Confession time.
Dear blog,
My first confession is that I'm writing a stupid message to a blog. My second confession is that I'm going to use a personal story in this blog, which I out not to do. Bad dark fourth.
My third confession is that...there's a girl. About a year and a half ago, I saw a movie called The Bridge to Terabithia. I was on a plane at the time, sat between two strangers. This movie, if you haven't seen it, is a soppy kids' adventure/love thing, an adaptation of a book by the same name. It was in most respects cringeworthy and silly, but the ending is soooo sad. I have only cried about three times when watching films in my whole life, and this was one of them. Or rather, I would have cried if I hadn't been wedged between people I didn't know, so instead I gulped and grimaced to stop any embarrassing sobs emerging. I got off the plane, and after about a week I never thought of the film again.
Until today. When I happened to glance at it in Borders. Whatever the hell I was doing wasting my time in there. Damn fate. I picked it up, looked at the back, found the actress' name, and have just spent a very guilty hour googling her. It's not that I think she's particularly beautiful, though any straight male would be pressed to deny it (she's a bit too close to the horrific Hillary Duffish perfect-American-teenager-adored-by-10-year-old-girls model for me), it's just her character in the film is so....charming. And innocent. And everything a nice girl should be. And she has amazing clothes.
Anyway, her name is AnnaSophia Robb, and if her website is anything to go by, she's just as charming in real life. She likes Slumdog Millionaire and The Dark Knight and the Beatles. And she helps poor people in India.

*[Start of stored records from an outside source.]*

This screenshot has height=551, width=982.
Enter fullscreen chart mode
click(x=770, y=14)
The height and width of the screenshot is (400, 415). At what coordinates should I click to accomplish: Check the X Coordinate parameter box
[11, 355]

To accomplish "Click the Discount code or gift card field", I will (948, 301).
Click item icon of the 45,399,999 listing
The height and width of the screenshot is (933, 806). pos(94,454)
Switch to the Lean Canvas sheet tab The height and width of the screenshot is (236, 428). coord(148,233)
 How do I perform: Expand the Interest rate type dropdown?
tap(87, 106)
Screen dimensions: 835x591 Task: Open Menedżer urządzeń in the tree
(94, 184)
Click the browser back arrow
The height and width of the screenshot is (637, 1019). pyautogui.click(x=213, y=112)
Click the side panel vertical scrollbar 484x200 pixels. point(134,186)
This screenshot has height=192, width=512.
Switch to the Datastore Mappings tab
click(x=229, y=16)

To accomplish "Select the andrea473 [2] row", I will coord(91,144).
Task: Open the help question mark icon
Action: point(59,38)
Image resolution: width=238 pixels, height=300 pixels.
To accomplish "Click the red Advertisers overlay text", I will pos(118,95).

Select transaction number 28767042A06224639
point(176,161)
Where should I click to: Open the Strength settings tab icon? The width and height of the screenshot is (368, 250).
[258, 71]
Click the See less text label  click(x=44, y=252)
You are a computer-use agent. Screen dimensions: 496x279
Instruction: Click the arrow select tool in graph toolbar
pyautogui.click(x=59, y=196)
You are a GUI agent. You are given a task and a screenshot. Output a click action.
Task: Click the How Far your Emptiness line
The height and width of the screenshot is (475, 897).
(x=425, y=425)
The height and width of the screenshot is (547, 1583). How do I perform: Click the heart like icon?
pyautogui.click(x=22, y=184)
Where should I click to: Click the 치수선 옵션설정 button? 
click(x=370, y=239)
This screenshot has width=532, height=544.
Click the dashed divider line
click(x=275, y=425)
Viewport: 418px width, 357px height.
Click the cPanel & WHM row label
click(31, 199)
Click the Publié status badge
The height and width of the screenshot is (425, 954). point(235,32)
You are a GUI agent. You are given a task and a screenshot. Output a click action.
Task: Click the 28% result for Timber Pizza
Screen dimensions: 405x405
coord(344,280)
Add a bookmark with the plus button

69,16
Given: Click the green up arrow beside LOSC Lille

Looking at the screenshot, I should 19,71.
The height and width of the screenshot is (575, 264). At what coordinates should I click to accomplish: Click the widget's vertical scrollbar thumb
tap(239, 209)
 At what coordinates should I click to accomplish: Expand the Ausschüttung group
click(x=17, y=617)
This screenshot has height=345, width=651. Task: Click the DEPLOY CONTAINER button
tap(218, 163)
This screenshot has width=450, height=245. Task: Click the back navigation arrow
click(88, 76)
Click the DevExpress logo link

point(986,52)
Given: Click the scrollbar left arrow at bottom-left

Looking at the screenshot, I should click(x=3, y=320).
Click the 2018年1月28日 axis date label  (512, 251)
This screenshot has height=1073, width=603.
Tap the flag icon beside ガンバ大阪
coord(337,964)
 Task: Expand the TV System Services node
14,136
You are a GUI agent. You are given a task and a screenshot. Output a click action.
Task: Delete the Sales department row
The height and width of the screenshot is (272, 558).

But most important for me, she likes S.E.Hinton, author of The Outsiders and That Was Then This Is Now. These are brilliant, brilliant, brilliant books that I read ages ago but are still really powerful for me and have given me huge swathes of inspiration in the past (including Robert Frost....I think that'll be a blog post soon). So I spent the next hour thinking about S.E.Hinton, a writer who wrote startlingly empathetic stories of delinquent youths (almost all men) from broken homes in unnamed US city-ghettos, and who is in fact a woman. I will now explain one of the guiding theories of my life, which I first rationalised in reading her books.
We are destroyed by societies, everyone knows it. Gangs fighting in Chicago are just another expression of countries fighting in Europe, or religions fighting in the Middle East. It's all just society. Of course, society is what allows humans to achieve anything at all as a species, but it is the same constructive instinct that compels our obsession with being wanted and forming a group that causes its opposite: the ultra-destructive instinct to at best distrust and at worst obliterate all other societies. Social conflict binds and neutralises our capacity for empathy, which is chief among human virtues. We cannot relate to others or even recognise them as humans if they are not one of us, i.e. part of our society. It's worse if they're a society that is in long-standing conflict with our own. (To add another dimension to this: every individual is a member of dozens of societies; the more societies any given pair of individuals share, the more they will be able to empathise with each other's point of view. This is why if a WASP sees black Hindus dying in India, they care far less than if white Christians are dying in a neighboring state.)
So.
As responsible and progressive humans who are always striving to drag humanity from its animal roots, we have to remember to be empathetic, even when this does not come at all naturally. What strikes me most in this respect, as a Brit, is the willingness of otherwise very nice and normal people to talk deridingly of "chavs". Don't they see that being dismissive of a social group of which they have formed a negative image, even if this group is - for the vast majority of cases - deserving of such an image, is to reject any form of empathy with those individuals who suffer in the generalisation, in being unfairly lumped together with people with whom they have nothing in common except for living among them. This is what S.E.Hinton taught me. In her books, one or two protagonists, who are lovely, thoughtful people, happen to live in amongst the horror of gang warfare, and suffer from massive amounts of prejudice because of the gangs to which they are forced to belong. Thankfully there's no cheesy Romeo and Juliet love story rip off (unlike some similar musical adaptations of gang stories....), but the suffering is the same. If you want to hate someone, say "I hate people who act in x fashion", not "I hate people who are part of the society that, on average/in general, acts in x fashion." Or more specifically: "I hate that guy who swore at us and keyed our car last night (although his friend seemed alright, stupid hair/fashion sense though he may have)" rather than "I hate chavs - like that guy last night".
All this leads on to my grand theory of Empathy And Human Evolution, but fortunately for sanity, I will end these overlong scrawlings here - for today. I'd like to dedicate this post to AnnaSophia.